━━━ DATA SUPPLIED ━━━
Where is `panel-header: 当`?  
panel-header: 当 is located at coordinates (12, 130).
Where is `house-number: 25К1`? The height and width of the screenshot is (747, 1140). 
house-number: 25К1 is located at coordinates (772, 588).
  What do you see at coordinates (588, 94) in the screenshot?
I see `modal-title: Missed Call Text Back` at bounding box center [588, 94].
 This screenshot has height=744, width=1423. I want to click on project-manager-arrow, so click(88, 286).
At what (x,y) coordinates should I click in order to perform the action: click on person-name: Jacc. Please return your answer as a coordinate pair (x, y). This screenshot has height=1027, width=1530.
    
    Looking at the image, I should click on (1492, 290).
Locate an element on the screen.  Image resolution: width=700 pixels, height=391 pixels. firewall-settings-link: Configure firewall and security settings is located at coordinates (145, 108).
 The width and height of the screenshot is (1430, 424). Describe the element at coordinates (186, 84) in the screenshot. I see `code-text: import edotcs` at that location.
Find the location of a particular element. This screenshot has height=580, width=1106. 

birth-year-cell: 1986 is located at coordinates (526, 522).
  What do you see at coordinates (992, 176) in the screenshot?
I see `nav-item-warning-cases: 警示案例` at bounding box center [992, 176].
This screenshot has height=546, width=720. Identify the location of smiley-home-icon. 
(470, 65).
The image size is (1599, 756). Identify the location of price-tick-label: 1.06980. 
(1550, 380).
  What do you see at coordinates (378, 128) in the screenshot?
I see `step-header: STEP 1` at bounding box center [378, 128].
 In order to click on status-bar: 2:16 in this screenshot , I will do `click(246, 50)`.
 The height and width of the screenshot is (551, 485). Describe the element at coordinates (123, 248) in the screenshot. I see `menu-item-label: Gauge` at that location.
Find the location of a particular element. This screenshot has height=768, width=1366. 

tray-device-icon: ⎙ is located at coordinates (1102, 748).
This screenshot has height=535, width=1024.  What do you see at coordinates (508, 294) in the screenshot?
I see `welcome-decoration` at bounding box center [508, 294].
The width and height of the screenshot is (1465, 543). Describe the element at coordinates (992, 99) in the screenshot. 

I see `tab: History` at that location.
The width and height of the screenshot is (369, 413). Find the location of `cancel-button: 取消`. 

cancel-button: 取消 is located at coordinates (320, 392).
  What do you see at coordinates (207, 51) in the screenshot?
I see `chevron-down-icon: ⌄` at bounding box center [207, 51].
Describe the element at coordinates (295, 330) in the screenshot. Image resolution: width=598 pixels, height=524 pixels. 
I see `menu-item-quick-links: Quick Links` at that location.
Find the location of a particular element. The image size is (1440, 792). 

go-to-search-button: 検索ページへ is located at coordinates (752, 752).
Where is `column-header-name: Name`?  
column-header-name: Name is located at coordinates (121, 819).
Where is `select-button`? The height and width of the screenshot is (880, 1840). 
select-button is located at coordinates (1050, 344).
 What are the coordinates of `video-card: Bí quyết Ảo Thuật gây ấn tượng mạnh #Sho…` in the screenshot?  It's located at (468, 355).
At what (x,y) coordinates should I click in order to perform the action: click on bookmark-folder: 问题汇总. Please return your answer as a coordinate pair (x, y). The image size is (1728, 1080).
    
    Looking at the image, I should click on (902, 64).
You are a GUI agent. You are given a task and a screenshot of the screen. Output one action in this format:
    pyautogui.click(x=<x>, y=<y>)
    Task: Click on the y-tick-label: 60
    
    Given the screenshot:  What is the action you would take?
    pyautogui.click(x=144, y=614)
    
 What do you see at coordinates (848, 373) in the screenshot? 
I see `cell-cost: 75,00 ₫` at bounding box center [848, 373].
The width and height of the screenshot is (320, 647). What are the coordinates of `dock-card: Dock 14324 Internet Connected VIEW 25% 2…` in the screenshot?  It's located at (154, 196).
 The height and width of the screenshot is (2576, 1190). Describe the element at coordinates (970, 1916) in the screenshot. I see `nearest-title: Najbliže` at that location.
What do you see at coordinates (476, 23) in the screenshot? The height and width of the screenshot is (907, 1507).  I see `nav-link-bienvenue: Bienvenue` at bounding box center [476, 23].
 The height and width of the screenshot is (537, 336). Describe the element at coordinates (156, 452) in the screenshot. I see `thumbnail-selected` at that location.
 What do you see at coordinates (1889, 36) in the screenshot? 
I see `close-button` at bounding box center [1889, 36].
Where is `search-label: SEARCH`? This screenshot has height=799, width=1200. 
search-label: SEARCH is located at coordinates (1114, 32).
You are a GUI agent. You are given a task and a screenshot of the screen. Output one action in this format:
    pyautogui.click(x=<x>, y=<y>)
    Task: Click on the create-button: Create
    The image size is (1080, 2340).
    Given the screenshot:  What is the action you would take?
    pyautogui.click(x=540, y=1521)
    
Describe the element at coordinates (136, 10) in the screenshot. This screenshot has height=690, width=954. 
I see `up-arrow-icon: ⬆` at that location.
━━━
* TASK TO CARRY OUT
Return every line of the listing above that contains the string "number". Matching is case-sensitive.

* YOUR RESPONSE
Where is `house-number: 25К1`? The height and width of the screenshot is (747, 1140). 
house-number: 25К1 is located at coordinates (772, 588).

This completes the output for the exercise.